An article published by The Sun on 27 June claims that 100,000 pupils have failed to return to school full-time despite classrooms reopening.
This claim is based on a report produced by the Centre for Social Justice (CSJ), which states that during September to December 2020, 93,514 pupils in England were severely absent, which means they missed school more often than they attended.

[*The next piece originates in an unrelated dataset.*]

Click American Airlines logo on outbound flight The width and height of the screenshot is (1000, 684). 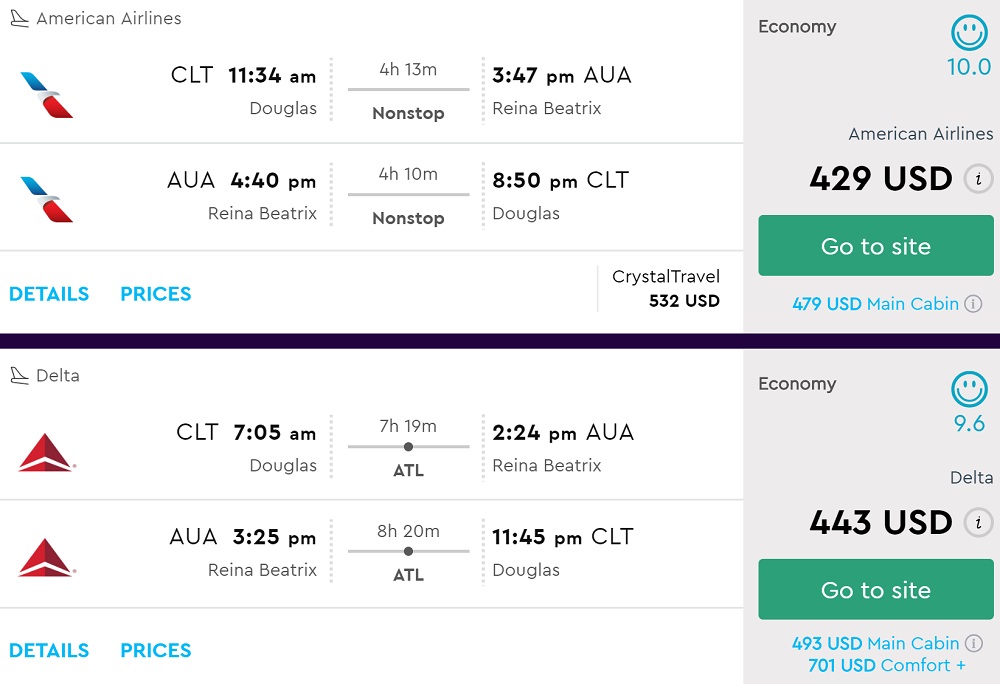47,94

This does not include pupils who missed lessons directly due to Covid-19, for example, school bubble closures.
The Sun fails to point out in the headline and the first five paragraphs of the article that this figure applies to attendance in September to December 2020, and is not reflective of current school attendance rates.
In fact, the second paragraph of the article misleadingly states the absences are “despite classrooms reopening in March” which is irrelevant as the figures used in the report relate to the 2020 autumn term.
It’s also important to note that even before Covid-19, in the autumn term of 2019, 60,244 pupils were classed as severely absent.
This indicates that the factors contributing to the absence of a large number of these children may not be related to, or at least dependent on, Covid-19.
The recent picture
The Department for Education (DfE) has published more recent data, indicating what’s happening in schools, but has not estimated the proportion of pupils who are “severely absent”, which is a measure the CSJ calculated itself.
As a baseline, the overall absence rate in state-funded primary, secondary and special schools in England in the 2018/19 academic year was 4.7% (meaning a 95.3% attendance rate) though the DfE does warn about making direct comparisons between this figure and more recent attendance figures.
Towards the end of April attendance attendance was at its highest level at any point of the pandemic (94%), with the DfE saying that the attendance rate in state-funded primary schools (96%) was broadly in line with attendance in a typical academic year.
At the time of writing, this rate has dropped to 87.4% for all state-funded schools, largely due to the rapid spread of the Delta variant.